Most designers work alone. How did your collaboration come about?
We graduated during the last economic crisis, so we took any interesting project that came our way. We gradually started doing more projects together. At some point, we decided to commit to this partnership, start a company together and really go for it! We first thought about the things we expected from a company individually, and what we wanted to accomplish in our working lives. From there we looked at how to realise those goals. Apart from setting up a design studio we had to figure out how to co-operate and establish a work relationship. It wasn’t always easy but now we both know where we stand.
There are more design duos, some of which resulted from love affairs. To me it seems pretty hard to find the right symbiosis. What is your secret?
People sometimes think we are lovers or roommates. Thank goodness we aren’t, we see enough of each other as it is (both laughing). We’ve become a real team by now, and we found an effective way to work together. We divide the projects in our studio, for instance. One of us starts with a project and then the other one takes over. In other projects we assign control. In those cases, we can ask each other for a different perspective, but in the end, only one of us is responsible. It is more time-efficient and makes it easier to communicate with the client.
Besides, it’s important to give each other some space. You need to be open to each other’s input. It may lead to frictions and discussions at times, about the vision of the company or the colour of the material. But we can have a hearty, open conversation about it. And then we’ll have a beer together.
Speaking of beer: we’re sitting in the building – with its own bar – of NUL ZES. Are you co-founders of this collective? What is it exactly?
NUL ZES actually arose out of necessity, but it grew into a tight community. After our studies at Design Academy Eindhoven, we were looking for an affordable workspace where we could share facilities, knowledge and networks. So, we tried to find a place where we could literally open the front door to connect with the neighbourhood and the city. We wrote a proposal for the municipality at the time, as a group, for the next ten years, and we found someone willing to invest in it. By bringing people from all these disciplines together this way and by joining our forces, we have proven to be a benefit to the city. These kinds of initiatives are usually being pushed towards the city limits, while they can actually make a town more interesting.
How important is it for you to participate at a fair like Collectible or Salone del Mobile?

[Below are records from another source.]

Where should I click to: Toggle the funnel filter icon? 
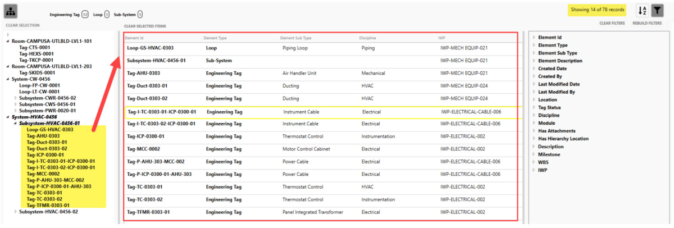(658, 11)
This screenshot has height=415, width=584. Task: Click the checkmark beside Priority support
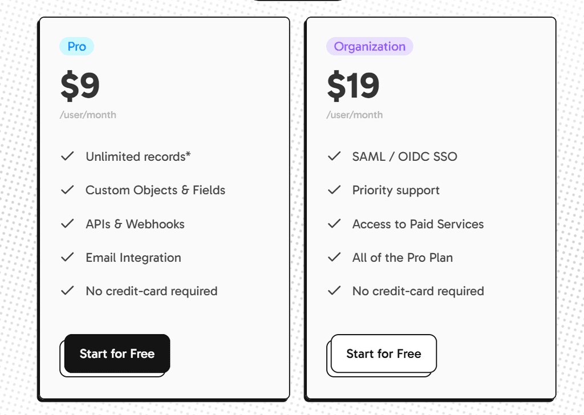coord(334,190)
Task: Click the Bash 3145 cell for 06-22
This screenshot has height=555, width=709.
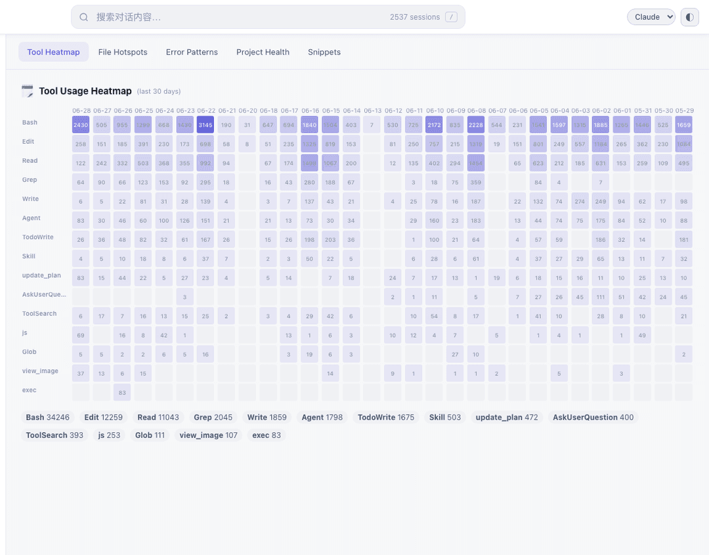Action: click(x=205, y=125)
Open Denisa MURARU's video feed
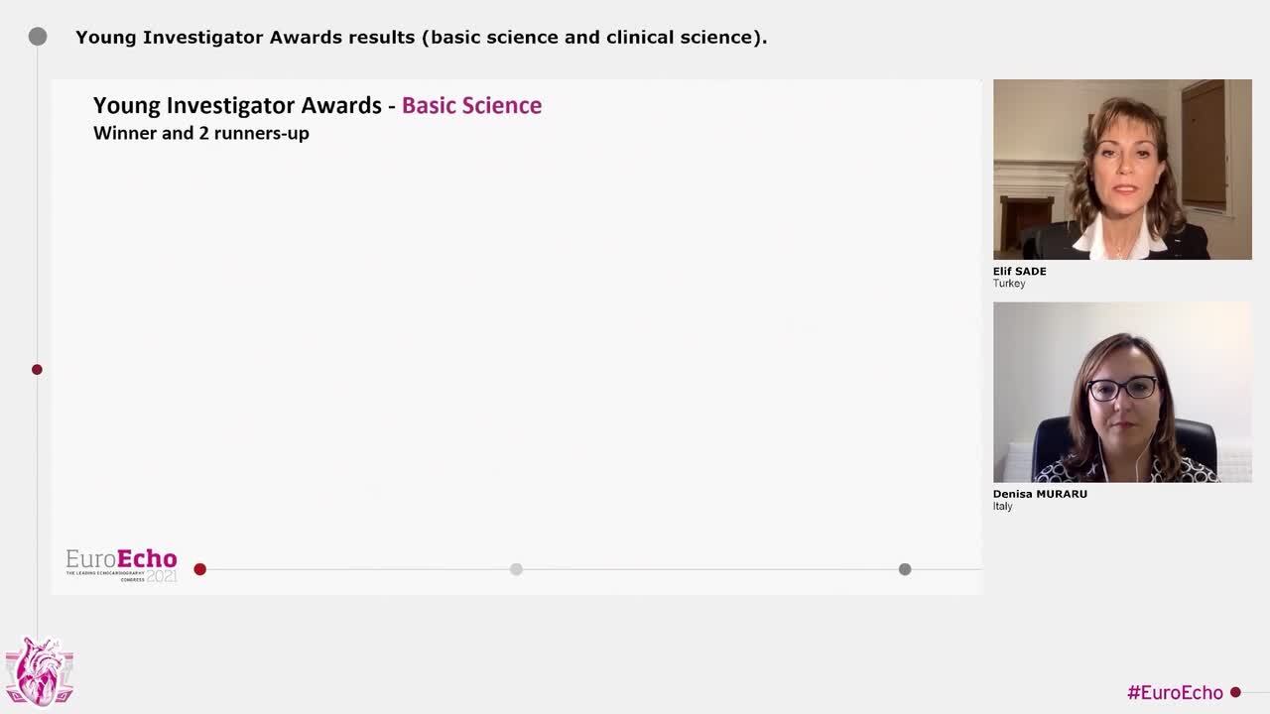 pyautogui.click(x=1122, y=392)
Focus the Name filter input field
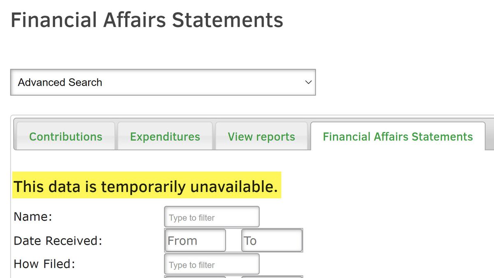Screen dimensions: 494x278 [x=212, y=217]
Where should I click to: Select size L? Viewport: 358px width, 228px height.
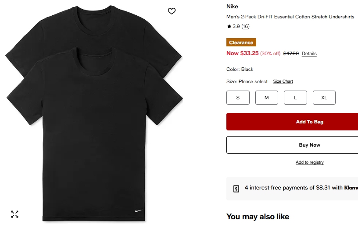(x=295, y=98)
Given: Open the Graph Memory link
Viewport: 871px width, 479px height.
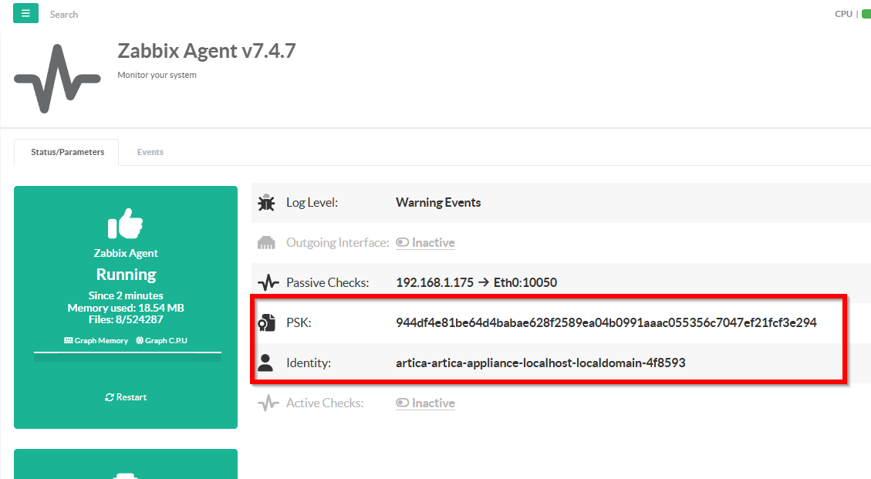Looking at the screenshot, I should pos(96,341).
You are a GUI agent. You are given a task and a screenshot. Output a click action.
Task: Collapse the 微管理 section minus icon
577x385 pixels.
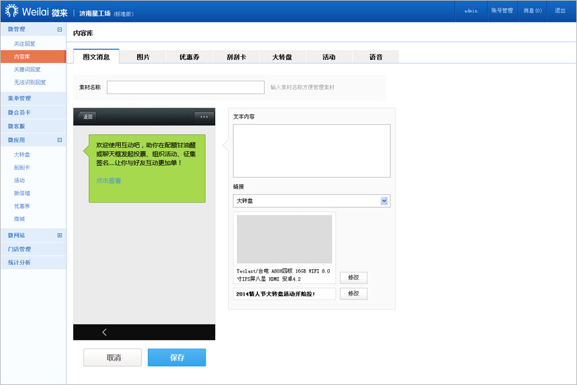tap(60, 30)

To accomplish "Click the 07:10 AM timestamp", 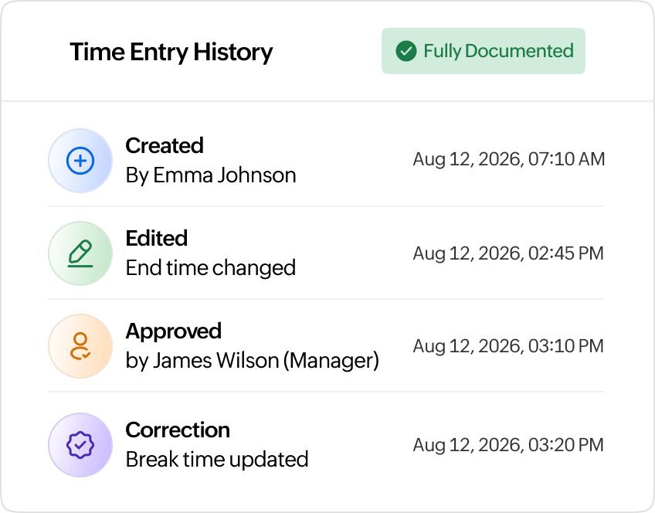I will click(x=566, y=159).
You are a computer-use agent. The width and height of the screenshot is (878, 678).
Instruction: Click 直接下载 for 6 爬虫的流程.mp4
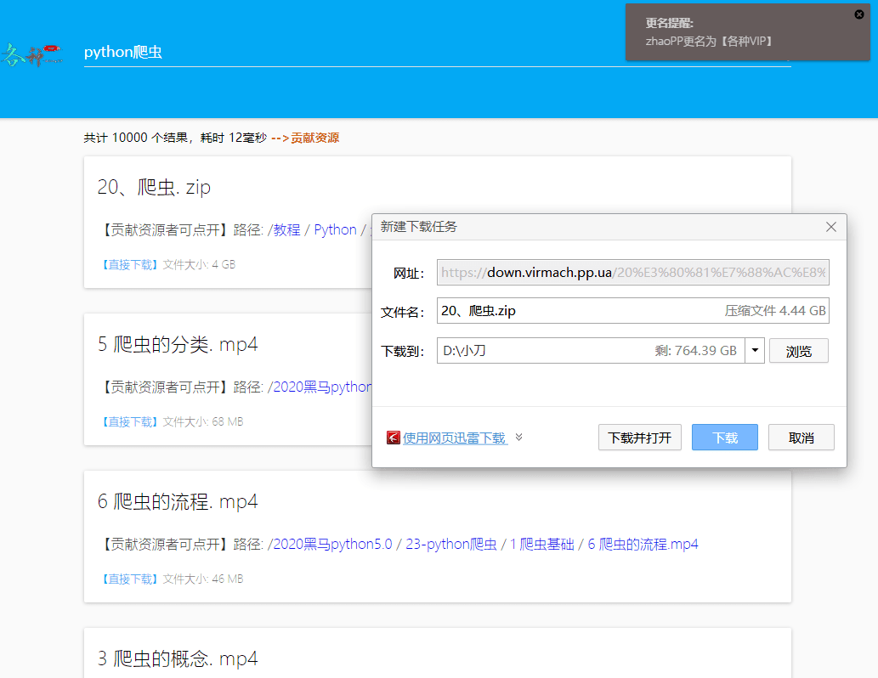pyautogui.click(x=130, y=579)
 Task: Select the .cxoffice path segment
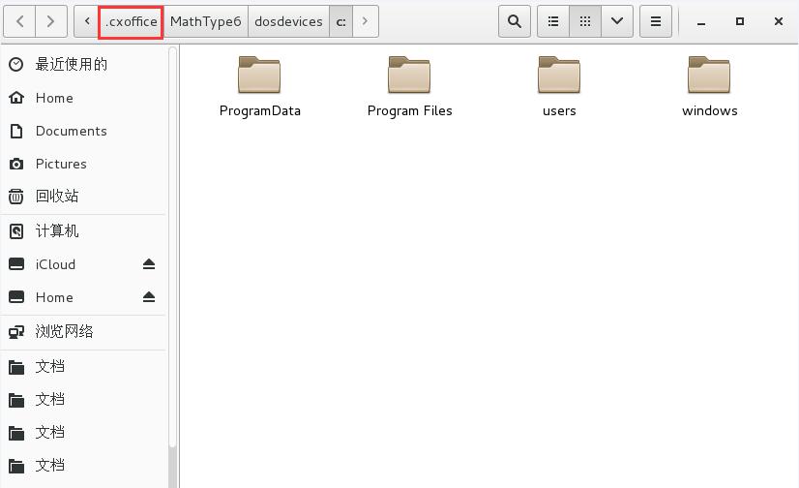[131, 21]
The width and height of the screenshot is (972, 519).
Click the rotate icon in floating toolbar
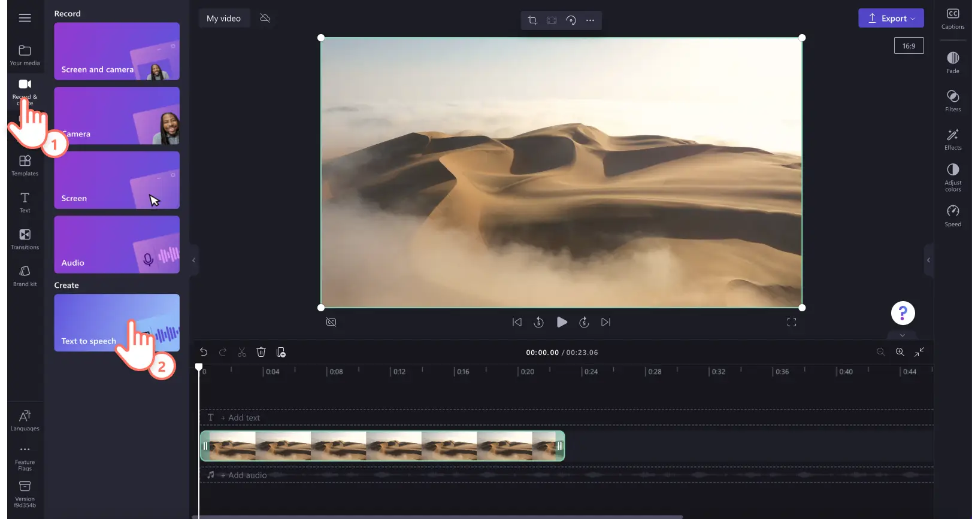click(x=571, y=20)
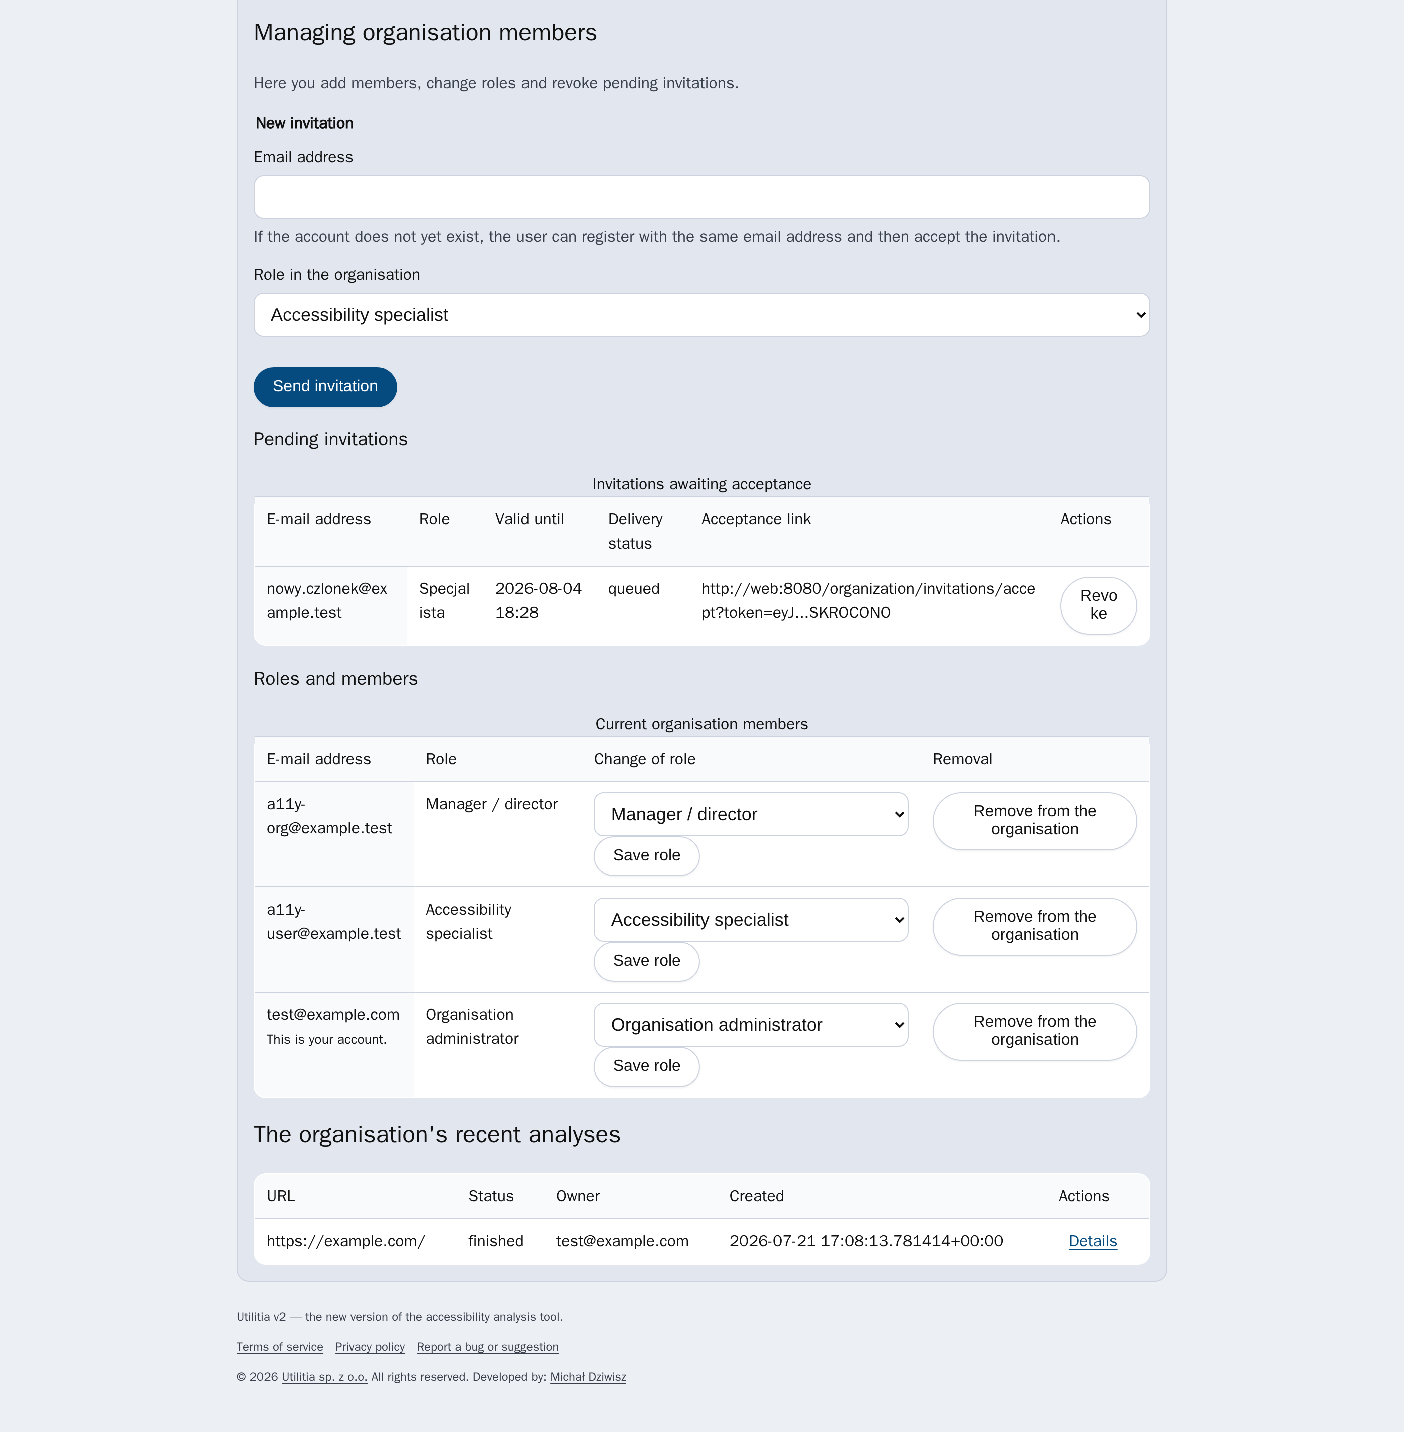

In a sales presentation like the one we had at Salone del Mobile in 2018, we try to provide an insight into the way we work by showing our archive. Each research project results in samples that we collect in our ever-expanding archive. It was rather exciting to present it this way. Would it go down well? Would potential customers understand it, or would they think we were a couple of art students? But the contacts that matter most to us, the large companies, they got it right away. So, it’s very important to give customers a clear image of what you can do for them – and fairs offer that opportunity.
And how about Dutch Design Week?
We operate internationally, but our studio is in the Netherlands. So, we feel it is important to present our work here as well. Not to participate in DDW is out of the question. Our studio is already based in Eindhoven, which makes it easy. Many guests and business relations from abroad will be here as well, giving us the chance to sow a few seeds for the other fairs. There are more research-oriented presentations at DDW and not just the actual end products like you see in Milan for example. That is why this fair is unique, and why it is an important moment for us as well.
So, who would be your ideal client?
There has to be some space within a project for us to innovate. We want to develop something new, based on our own style or what we are good at. So, there has to be a certain budget. But instead of developing something for a millionaire’s apartment in Manhattan we would prefer a location where many people can experience it, a public space for instance. In addition, we would love to investigate the space itself, how it is being used, how people pass it, et cetera. One of the nicest commissions we had was the window blinds project for the room of Minister Van Engelshoven at the Ministry of Education, Culture and Science.
But isn’t it harder to design for the government?
No, it was actually a smooth process. Art advisers relate the work to the minister’s policy, so the project allows the Minister to demonstrate how education, art and culture coincide. The project is a conversation starter. We directly involved the Secretary General, the most senior official at the Ministry, in the project. She was kept in the loop and made some significant choices. In addition, you need to involve the users, who are responsible for the use of the room.
Something that came up repeatedly during the interview is collaboration. The two of you together, the studio with its NUL ZES neighbours, and the studio with other companies. Is it fair to say that collaboration is essential to you?
Yes, it is, actually. How our designs are being applied, but also how we make them: it’s always a collaboration. It’s fun to work with different production companies, with their equipment and expertise. That way we learn from them and they learn from us in return. Sometimes we push things a little, to draw them out of their comfort zone. Quite often, a lot more is possible than they think.
We also find it interesting to collaborate with someone who speaks an entirely different language. It requires that you develop a common vocabulary in the process, to make sure you are talking about the same thing. Sometimes they do something they assume we want, or something really unexpected happens that we investigate further. The best projects come about by solving this puzzle together.